How to vote in Election 2010

After Yes We Canberra! concluded on its pre-election episode on Wednesday with a song which suggested that every single candidate in this election was f**ked, some have accused The Chaser of negativity. While this is, of course, outrageous, I thought I’d attempt to redress the balance by provide a few good reasons to vote for each of our major parties.


  • You think a good government lost its way, but is now absolutely nailing it.
  • You’re the one person who was convinced by the endless repetition of “Moving Forward”.You find yourself constantly visiting kiddie porn sites, and would like the Government to block them for you.
  • You are a faceless machine man, and feel your kind is underrepresented in our nation’s parliament.
  • You think Peter Garrett’s already suffered enough disappointment in his political career
  • You are a people smuggler (reason submitted by T. Abbott).
  • You could think of nothing better to do with a year of your life than being a member of the Citizen’s Assembly.
  • You’re a happy NSW resident.


  • The arrival of 5000 desperate asylum seekers per year terrifies you.
  • You support going backwards as an admirer of retro chic.
  • You’re an “undecided” voter at a Rooty Hill RSL Club People’s Forum.
  • You demand immigration be reduced to what it was going to be anyway.
  • You’re a married parent, and have noticed the Liberal campaign’s subtle indicators that Tony Abbott is one too.
  • You feel really sorry for Kevin Rudd, but now want him not even to be Foreign Minister.
  • You want WorkChoices to come back, even though Tony Abbott’s endlessly ruled it out. (Reason submitted by J. Gillard.)
  • You want to get pregnant and are rich.
  • You’re a Wayne Swan devotee who wants Gillard to fail so that your hero can step up to the plate.


  • You’re from the bush, and will settle for being the far more junior party in a Coalition with a bunch of rich city slickers.
  • You look back fondly to the old days in Queensland when your votes were worth much more than anyone else’s.
  • You don’t want the Government to bother spending billions connecting your town to a lightning-fast broadband network.
  • You enjoy the standup comedy of Warren Truss.


  • You believe in an emissions trading scheme, and are so dogmatic that you’d rather global warming continued unchecked than see any lesser emissions trading scheme passed.
  • You care about the environment, and want other people who care about the environment to implement all their policies, whatever they may be.
  • You like Bob Brown, presume every other member of his team must be equally impressive, and haven’t seen any other members of his team doing a media appearance.
  • You want the Government to “provide free information on substance use, especially for young people”. And yes, that is how the Greens have actually worded their policy.
  • You enjoyed ABC-TV’s Gruen Nation and can’t spell.
  • You are a drug dealer. (Reason submitted by S. Fielding.)

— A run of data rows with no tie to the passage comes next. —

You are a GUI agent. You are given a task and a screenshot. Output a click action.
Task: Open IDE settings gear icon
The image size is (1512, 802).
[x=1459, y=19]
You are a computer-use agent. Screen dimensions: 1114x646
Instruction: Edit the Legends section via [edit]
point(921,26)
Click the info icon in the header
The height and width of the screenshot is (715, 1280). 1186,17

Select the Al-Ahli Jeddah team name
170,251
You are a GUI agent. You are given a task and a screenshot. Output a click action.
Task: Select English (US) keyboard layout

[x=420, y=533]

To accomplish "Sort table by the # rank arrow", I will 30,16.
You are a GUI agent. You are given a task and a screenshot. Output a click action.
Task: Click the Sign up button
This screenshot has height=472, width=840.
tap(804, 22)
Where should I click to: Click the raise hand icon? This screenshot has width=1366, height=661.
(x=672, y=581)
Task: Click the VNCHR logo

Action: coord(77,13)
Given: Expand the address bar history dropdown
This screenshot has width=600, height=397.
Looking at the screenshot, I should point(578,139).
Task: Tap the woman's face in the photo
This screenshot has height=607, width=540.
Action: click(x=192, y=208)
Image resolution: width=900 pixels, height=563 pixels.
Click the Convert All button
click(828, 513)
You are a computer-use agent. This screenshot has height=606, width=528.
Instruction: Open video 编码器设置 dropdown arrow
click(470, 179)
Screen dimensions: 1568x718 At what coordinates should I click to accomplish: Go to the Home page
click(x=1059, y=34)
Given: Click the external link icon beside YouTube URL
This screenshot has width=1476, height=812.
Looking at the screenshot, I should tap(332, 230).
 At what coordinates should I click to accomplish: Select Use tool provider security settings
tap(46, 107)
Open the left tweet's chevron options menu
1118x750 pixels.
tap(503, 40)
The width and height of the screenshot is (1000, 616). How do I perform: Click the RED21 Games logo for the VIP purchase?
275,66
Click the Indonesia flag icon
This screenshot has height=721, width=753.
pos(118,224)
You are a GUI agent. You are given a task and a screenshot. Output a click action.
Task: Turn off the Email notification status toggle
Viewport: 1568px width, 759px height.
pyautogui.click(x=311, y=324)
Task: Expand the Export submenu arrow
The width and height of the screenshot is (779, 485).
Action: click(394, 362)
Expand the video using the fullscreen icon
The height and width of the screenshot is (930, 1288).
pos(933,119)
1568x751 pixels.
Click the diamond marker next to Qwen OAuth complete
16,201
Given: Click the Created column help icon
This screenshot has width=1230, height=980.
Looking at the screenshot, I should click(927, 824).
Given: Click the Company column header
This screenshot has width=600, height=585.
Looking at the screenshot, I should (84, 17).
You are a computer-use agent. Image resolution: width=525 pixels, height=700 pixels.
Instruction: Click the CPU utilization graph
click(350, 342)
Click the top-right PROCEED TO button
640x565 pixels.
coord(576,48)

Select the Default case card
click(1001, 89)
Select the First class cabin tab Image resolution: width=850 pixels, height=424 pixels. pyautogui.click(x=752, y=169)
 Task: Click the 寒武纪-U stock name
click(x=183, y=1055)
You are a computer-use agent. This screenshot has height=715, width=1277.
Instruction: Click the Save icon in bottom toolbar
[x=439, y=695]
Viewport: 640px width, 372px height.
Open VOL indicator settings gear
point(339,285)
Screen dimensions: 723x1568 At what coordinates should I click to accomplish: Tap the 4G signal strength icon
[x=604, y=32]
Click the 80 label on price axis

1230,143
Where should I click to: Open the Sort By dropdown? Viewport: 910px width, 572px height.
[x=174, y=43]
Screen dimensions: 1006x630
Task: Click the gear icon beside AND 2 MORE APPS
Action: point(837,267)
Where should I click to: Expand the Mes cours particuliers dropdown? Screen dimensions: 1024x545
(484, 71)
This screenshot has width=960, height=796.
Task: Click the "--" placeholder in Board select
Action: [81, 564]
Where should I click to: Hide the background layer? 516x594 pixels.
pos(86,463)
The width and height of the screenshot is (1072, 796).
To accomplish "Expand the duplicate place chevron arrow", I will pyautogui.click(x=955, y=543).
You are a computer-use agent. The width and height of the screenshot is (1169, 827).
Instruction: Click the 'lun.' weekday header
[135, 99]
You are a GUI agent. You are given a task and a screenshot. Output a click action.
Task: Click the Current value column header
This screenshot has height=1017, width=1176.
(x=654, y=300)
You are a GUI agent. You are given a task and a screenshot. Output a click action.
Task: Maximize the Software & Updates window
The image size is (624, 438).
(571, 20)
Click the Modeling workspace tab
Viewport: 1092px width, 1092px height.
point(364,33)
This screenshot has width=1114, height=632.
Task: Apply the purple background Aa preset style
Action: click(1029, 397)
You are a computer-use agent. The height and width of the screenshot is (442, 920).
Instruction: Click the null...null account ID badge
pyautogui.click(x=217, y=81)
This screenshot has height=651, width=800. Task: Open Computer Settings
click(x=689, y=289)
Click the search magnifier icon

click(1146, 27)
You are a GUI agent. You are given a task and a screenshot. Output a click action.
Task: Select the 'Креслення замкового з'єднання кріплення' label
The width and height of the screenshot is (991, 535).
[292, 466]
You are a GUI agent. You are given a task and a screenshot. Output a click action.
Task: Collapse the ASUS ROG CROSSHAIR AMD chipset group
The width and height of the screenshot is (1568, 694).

  • You remember the Democrats’ time holding the balance of power in the Senate fondly.
  • You remember the Democrats at all.
  • You haven’t heard about this story yet.

Family First

  • You want to put the Holy Family first.
  • You fear the loss of Steve Fielding’s values in Parliament.
  • You fear the loss of Steve Fielding’s entertainment value in Parliament.
  • You work in the giant bottle costume industry, and fear the loss of your job.

Australians Against Further Immigration

  • You found Pauline Hanson’s race-baiting a little too subtle.

Australian Sex Party

  • You’re a comedy writer who wants an easy butt for your jokes over the next three years. Butt, get it?

Leave the ballot paper blank

  • You are Mark Latham
  • You found Mark Latham’s 60 Minutes report convincing (NB – this is not in fact possible)

Now, that was a bit more positive, wasn’t it?